Google has announced that it will no longer index Flash files.
Journey with me to a time in a faraway internet; a time before we had monetized social media. A time when the page you shared with your friends was your page and not a page on someone’s network. Way back when Visual Basic was what Python is now and JavaScript was a hack mostly used for cool effects. A hero arose. Macromedia Flash opened the gates to the interactive web, and for a chunk of time, it consumed more than a decent portion of humanity’s attention and artistic output.
Computer art was growing, but was it public? How many grandmothers would see a demo?
New grounds were paved and anyone who wanted to become an animator or a web designer could manage it in a few tutorials. Only a few years before Flash took off, people had started talking about computers as a source for art in mostly theoretical terms. There were demoscenes, university studies, and professional communities, of course, but were they truly public? Suddenly Flash made computer art an everyday thing. How could computers not be used for art? In schools and offices all over the world, people of varying technical skill would get links to games, animation, and clever sites sent by their friends and colleagues.
For 23 years Flash has had this incredible creative legacy. Yet it’s not perfect by any means. It’s a constant headache for our friendly neighborhood super-conglomerates. Apple hates how it drains the battery on their mobile devices, and that it’s a little village outside of their walled garden. Microsoft sees it as another endless security violation. They all saw it as a competitor product eating their proprietary code bases.
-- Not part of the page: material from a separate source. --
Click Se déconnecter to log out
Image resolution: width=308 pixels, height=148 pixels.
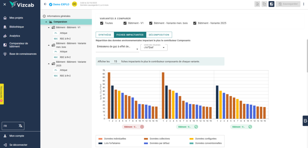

Coders and professionals also started to see the light as new technologies coming down the line. While many programmers cut their teeth on ActionScript, JavaScript demos and environments grew more impressive each year as the web standards grew to include everything from video streaming to 3D rendering; largely as a direct result of Flash’s influence.
The Tides Began to Shift
For users outside the realm of computer experts, it was a confusing time. Suddenly a person’s browser was haranguing them to switch to new media players. It was asking them if they were really sure they wanted to experience their usual content. Many users saw Flash through the lens of fun memories with their friends and simply didn’t understand the deciding factors. For anyone who grew up in this time, Flash was a part of life.
It came and it conquered.
So is it fair for Google to blind itself to Flash? Maybe Google forgets the artistic debt we owe to Flash. Maybe all Google sees is that annoying thing they had to replace on Youtube until their mix of HTML5, Javascript, and trackers could take over.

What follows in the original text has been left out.